### RICHIESTA
Riscrivi parola per parola la parte del brano proposto che inizia con "Il 5 settembre" e termina dopo "della povera Francesca.".

### BRANO PROPOSTO

Ma a Pola, Faustina non arrivò mai, perché venne uccisa a colpi di scure. Leonarda trascinò il corpo della donna in uno stanzino e lo sezionò in nove parti, raccogliendo in un catino il sangue che fece seccare e poi macinò aggiungendolo agli ingredienti per dei biscotti che fece assaggiare alle amiche in visita e ai familiari, incluso il figlio Giuseppe. Il resto del corpo venne sciolto nella soda caustica che bolliva in pentola sin da prima dell’arrivo della vittima. Sciolta la donna, scaricò il fluido viscoso in un pozzo.

Nel suo memoriale, scrisse:
«Gettai i pezzi nella pentola, aggiunsi sette chilogrammi di soda caustica, che avevo comperato per fare il sapone, e rimescolai il tutto finché il corpo sezionato si sciolse in una poltiglia scura e vischiosa con la quale riempii alcuni secchi che vuotai in un vicino pozzo nero. Quanto al sangue del catino, aspettai che si coagulasse, lo feci seccare al forno, lo macinai e lo mescolai con farina, zucchero, cioccolato, latte e uova, oltre a un poco di margarina, e mescolai il tutto. Feci una grande quantità di pasticcini croccanti e li servii alle signore che venivano in visita, ma ne mangiammo anche Giuseppe e io».

Qualche giorno dopo mandò il figlio Giuseppe fino a Pola affinché imbucasse le lettere per farle giungere ai destinatari e vendette gli indumenti della sfortunata donna.

La seconda vittima, Francesca Soavi, era un’insegnante d’asilo e anche lei sognava di andar via da Correggio, ma non sperava nel matrimonio e si sarebbe accontentata di trovare un nuovo impiego altrove. Cosa che Leonarda le promise: un lavoro nel collegio femminile di Piacenza. Francesca accettò con gratitudine.

Il 5 settembre 1940 Francesca raggiunse l’amica per salutarla. Leonarda la convinse a scrivere delle cartoline ai familiari per scusarsi dell’assenza e a spedirle da Correggio, per evitare di far conoscere la sua destinazione, almeno fino a quando non si sarebbe sistemata nella nuova città.

Posata la penna, Leonarda si avventò sulla donna con la sua scure, l’uccise e le rubò i pochi soldi che aveva nella borsa e, con la delega che e aveva firmato prima di morire, si fece carico di vendere tutte le sue cose tenendosi per sé la somma guadagnata. Fu il figlio Giuseppe a recarsi a Piacenza per spedire le lettere della povera Francesca.

### MATERIALE FORNITO
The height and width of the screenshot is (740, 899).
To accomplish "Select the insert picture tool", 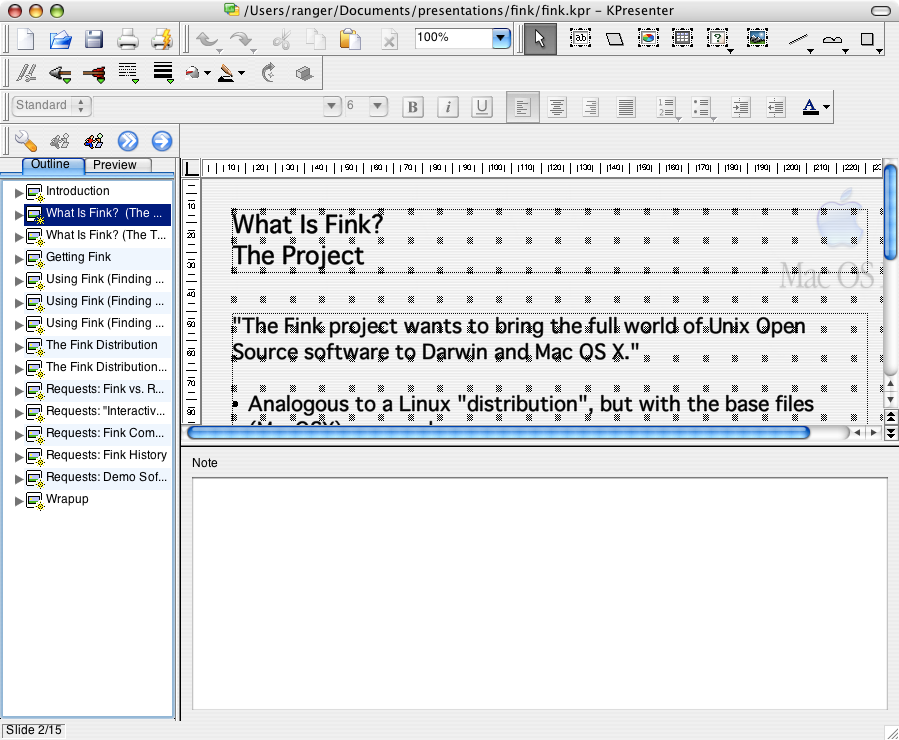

### COMPITO SVOLTO
Il 5 settembre 1940 Francesca raggiunse l’amica per salutarla. Leonarda la convinse a scrivere delle cartoline ai familiari per scusarsi dell’assenza e a spedirle da Correggio, per evitare di far conoscere la sua destinazione, almeno fino a quando non si sarebbe sistemata nella nuova città.

Posata la penna, Leonarda si avventò sulla donna con la sua scure, l’uccise e le rubò i pochi soldi che aveva nella borsa e, con la delega che e aveva firmato prima di morire, si fece carico di vendere tutte le sue cose tenendosi per sé la somma guadagnata. Fu il figlio Giuseppe a recarsi a Piacenza per spedire le lettere della povera Francesca.